[Stored items from a collection]
* * *
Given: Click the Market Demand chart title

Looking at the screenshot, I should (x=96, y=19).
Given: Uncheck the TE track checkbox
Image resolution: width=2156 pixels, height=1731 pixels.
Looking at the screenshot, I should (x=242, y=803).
* * *
All the data above should be set down a second time, exactly.

*Response to this exercise:*
Given: Click the Market Demand chart title

Looking at the screenshot, I should (x=96, y=19).
Given: Uncheck the TE track checkbox
Image resolution: width=2156 pixels, height=1731 pixels.
Looking at the screenshot, I should (x=242, y=803).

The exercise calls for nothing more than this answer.